Auf Anfrage antwortete die Bundesregierung kürzlich, sich „gegen pauschale Kriminalisierung und eine Behinderung der Tätigkeit privater Seenotretterinnen und Seenotretter“ zu wenden. Der Erlass des Verkehrsministeriums richte sich jedoch explizit gegen private Seenotrettungsschiffe auf dem Mittelmeer, betont Mare Liberum e.V.
Politische Absicht
Am 7. Mai hatte ein Gericht in Den Haag ebenfalls zugunsten der Seenotrettungsorganisation Sea-Watch e.V. entschieden, die Sea-Watch 3 konnte deswegen nach einer knapp einmonatigen Blockade wieder in Richtung Mittelmeer aufbrechen. Die Niederlande als Flaggenstaat hatten die Sea-Watch 3 festgesetzt mit dem Hinweis auf Sicherheitsmängel entsprechend neuen Vorschriften.

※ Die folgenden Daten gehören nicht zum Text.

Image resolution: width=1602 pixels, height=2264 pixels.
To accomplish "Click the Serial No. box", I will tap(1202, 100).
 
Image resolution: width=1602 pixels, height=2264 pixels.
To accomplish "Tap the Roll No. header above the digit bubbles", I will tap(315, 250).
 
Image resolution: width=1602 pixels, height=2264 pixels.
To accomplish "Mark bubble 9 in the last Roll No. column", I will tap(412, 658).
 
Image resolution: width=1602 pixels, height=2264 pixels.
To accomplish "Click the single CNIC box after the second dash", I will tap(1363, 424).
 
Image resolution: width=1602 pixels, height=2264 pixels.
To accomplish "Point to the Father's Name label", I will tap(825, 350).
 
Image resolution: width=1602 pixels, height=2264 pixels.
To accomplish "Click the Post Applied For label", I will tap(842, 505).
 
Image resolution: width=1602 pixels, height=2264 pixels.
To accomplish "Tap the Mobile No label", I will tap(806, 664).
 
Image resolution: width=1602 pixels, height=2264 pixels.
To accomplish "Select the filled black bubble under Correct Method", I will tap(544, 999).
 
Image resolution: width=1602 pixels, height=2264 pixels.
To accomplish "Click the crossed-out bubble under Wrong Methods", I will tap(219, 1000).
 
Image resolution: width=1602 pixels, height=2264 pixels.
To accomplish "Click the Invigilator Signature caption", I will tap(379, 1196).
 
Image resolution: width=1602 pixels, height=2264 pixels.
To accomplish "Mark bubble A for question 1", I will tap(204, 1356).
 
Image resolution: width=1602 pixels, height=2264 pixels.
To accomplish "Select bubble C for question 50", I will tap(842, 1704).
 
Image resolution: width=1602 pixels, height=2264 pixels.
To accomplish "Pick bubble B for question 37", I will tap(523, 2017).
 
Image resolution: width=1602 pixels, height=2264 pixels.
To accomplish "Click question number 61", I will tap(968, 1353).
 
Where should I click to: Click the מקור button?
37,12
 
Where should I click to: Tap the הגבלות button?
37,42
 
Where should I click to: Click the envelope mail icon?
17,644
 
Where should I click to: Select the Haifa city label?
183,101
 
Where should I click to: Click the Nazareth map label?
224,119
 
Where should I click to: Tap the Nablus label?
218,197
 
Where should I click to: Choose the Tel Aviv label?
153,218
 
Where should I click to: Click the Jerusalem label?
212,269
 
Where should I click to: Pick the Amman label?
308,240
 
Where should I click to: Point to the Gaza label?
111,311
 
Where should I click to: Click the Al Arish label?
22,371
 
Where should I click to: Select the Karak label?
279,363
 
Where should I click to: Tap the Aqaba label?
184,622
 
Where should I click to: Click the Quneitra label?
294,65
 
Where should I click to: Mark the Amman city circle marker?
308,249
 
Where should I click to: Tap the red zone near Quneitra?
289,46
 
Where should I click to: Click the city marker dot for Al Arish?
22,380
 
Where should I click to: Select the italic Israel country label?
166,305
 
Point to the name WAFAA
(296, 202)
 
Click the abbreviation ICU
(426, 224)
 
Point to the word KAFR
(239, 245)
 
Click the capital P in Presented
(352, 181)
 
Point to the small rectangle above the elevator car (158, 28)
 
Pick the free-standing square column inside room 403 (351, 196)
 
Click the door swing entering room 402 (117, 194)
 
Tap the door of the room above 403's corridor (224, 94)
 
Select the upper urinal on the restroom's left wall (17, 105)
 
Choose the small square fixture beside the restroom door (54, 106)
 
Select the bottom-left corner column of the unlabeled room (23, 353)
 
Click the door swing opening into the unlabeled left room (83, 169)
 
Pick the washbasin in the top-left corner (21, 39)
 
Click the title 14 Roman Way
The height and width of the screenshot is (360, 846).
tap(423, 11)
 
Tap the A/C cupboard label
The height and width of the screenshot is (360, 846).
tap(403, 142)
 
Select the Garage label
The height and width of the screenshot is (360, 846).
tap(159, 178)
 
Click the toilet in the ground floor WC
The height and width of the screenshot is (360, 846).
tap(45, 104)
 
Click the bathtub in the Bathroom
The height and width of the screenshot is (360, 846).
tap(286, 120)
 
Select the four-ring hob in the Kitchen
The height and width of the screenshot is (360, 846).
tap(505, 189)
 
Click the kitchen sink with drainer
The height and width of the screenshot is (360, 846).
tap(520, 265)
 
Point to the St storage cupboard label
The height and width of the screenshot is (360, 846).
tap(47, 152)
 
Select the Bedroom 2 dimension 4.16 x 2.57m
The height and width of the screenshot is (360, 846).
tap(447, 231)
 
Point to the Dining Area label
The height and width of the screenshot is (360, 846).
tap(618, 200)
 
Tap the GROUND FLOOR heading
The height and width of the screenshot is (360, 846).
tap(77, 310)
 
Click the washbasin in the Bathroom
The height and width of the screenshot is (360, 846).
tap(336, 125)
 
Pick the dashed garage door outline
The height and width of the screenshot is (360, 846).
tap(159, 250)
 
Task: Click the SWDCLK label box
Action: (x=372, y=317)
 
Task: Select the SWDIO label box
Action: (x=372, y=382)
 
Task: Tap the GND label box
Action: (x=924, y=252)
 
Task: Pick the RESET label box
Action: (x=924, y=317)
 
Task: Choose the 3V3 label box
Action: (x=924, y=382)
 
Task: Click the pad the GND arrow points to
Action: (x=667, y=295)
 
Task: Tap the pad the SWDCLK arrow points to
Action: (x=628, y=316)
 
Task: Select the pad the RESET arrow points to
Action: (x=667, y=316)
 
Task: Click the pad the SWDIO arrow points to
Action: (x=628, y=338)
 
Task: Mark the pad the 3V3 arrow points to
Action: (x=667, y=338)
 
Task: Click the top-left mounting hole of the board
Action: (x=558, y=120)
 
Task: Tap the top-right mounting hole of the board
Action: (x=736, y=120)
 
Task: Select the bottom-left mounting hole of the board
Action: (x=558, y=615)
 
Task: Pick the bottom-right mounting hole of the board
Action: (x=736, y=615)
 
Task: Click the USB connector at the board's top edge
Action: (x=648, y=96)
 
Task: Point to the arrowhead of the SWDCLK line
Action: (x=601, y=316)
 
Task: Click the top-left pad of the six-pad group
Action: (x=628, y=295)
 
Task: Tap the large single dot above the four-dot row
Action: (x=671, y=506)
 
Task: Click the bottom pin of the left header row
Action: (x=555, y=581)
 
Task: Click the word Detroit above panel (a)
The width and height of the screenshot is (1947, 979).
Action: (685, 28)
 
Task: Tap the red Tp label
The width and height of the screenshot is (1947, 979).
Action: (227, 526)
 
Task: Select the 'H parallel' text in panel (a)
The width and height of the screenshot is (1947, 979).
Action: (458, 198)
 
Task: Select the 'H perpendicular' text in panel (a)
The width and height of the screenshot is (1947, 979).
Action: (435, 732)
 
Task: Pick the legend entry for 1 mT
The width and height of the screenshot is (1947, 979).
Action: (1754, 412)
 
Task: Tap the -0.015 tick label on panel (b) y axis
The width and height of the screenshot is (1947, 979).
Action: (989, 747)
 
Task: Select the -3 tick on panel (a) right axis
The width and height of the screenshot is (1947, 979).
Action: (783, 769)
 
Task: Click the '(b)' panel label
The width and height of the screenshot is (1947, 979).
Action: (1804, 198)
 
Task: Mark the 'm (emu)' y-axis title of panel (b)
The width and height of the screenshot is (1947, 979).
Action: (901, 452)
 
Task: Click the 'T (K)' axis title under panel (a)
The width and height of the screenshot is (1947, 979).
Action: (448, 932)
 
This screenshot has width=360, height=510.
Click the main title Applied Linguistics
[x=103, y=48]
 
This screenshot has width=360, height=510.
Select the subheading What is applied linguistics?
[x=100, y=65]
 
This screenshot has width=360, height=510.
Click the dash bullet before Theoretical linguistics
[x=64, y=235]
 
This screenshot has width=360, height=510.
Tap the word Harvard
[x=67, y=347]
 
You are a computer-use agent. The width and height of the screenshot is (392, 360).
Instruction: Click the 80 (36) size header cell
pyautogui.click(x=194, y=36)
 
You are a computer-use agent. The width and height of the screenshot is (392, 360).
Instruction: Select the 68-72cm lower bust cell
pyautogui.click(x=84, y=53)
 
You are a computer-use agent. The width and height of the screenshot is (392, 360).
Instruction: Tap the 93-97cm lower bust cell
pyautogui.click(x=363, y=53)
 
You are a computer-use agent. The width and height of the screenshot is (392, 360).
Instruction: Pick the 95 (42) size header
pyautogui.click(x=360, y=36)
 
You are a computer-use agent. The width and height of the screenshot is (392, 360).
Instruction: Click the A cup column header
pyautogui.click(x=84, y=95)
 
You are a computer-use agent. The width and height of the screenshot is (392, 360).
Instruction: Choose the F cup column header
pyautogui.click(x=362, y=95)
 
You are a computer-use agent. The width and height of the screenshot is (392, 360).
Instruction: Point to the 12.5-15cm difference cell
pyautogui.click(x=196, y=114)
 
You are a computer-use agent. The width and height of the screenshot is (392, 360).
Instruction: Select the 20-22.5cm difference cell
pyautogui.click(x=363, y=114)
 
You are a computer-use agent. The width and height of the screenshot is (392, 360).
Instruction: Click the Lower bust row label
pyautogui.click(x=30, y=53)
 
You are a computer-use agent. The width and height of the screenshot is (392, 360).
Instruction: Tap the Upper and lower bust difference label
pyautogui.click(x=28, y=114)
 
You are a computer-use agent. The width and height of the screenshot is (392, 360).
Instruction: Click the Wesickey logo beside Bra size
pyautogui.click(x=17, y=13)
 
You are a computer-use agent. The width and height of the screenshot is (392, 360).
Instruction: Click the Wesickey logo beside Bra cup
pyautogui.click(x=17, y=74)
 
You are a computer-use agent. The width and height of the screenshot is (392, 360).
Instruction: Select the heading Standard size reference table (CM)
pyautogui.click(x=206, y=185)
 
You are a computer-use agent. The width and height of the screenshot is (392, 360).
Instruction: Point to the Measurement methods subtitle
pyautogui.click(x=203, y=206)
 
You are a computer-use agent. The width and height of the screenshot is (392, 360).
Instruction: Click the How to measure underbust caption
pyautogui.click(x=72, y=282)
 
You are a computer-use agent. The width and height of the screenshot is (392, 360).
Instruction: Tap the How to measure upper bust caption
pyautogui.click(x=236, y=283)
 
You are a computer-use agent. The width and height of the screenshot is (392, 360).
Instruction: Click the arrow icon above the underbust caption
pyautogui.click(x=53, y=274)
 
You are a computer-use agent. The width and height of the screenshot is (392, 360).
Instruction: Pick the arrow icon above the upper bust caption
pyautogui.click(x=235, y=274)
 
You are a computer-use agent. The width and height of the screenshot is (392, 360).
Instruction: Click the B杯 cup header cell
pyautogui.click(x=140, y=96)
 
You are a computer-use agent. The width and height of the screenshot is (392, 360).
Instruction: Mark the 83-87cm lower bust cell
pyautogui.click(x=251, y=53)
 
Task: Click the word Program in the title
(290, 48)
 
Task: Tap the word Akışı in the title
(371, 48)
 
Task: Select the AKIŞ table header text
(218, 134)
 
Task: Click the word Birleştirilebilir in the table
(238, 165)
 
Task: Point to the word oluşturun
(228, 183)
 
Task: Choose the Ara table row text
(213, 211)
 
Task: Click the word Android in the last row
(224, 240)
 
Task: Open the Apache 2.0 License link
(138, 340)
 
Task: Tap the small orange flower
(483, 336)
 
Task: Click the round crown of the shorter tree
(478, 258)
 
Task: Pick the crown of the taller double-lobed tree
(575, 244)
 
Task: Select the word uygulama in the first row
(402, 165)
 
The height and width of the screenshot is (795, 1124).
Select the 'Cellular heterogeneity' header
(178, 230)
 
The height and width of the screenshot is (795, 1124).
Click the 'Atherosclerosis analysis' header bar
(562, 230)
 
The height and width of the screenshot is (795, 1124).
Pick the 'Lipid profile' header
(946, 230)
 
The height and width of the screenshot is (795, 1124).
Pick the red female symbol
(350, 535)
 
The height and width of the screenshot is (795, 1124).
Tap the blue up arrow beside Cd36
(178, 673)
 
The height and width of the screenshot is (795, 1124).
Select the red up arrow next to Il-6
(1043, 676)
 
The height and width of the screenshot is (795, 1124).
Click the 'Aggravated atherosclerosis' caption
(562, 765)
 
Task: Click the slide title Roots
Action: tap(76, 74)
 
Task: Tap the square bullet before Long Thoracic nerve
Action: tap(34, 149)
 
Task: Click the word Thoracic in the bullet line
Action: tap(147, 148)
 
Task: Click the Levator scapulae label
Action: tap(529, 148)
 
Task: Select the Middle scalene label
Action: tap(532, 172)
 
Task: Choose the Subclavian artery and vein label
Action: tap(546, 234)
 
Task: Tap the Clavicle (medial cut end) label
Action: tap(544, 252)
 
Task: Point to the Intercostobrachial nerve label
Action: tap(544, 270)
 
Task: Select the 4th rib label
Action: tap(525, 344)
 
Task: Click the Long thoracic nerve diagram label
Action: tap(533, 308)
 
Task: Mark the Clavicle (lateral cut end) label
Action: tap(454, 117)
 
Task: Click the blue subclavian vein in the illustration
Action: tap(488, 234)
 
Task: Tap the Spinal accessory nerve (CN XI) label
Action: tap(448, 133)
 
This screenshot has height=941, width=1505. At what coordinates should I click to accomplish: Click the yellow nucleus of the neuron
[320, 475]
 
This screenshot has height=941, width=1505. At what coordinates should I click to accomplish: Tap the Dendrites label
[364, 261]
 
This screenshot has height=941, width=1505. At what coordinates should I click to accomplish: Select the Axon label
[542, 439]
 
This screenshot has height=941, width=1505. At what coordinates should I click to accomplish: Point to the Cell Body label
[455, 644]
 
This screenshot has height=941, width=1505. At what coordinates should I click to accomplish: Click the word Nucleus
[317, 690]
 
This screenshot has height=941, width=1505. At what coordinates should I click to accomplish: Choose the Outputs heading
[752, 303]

Das Gericht gab der NGO jetzt einen Aufschub bis Mitte August, um die geforderten Sicherheitsmaßnahmen umzusetzen. Das niederländische Ministerium hatte diese Vorschriften neu erlassen. Die Sea-Watch 3 sei „das einzige Schiff gewesen, bei der die neuen Vorschriften ohne Übergangsfrist in Kraft traten“, betont die Organisation. Das Ministerium hätte zuvor eine solche Frist zugesagt, wie sie jetzt vom Gericht zugestanden worden sei. Die politishe Absicht dieser Regierungsentscheidung sei offensichtlich: die Blockade der Seenotrettung.
Europa lasse „zur Abschreckung Menschen ertrinken, die nur die Wahl zwischen Folter und Tod oder dem Mittelmeer haben“, betonte Philipp Hahn, Einsatzleiter der Sea-Watch 3. So lange in Libyen Krieg herrsche und Flüchtende dort in Lagern eingesperrt würden und unmenschliche Zustände über sich ergehen lassen müssen, werde es Flüchtlinge über as Mittelmeer geben.
Noch festgesetzt ist derzeit das Rettungsschiff Mare Jonio betrieben von der Sea-Watch Partnerorganisation Mediterranea. Es wurde am 10. Mai nach der Rettung und Anlandung von Flüchtenden in Italien beschlagnahmt. Die Mare Ionio fährt unter italienischer Flagge.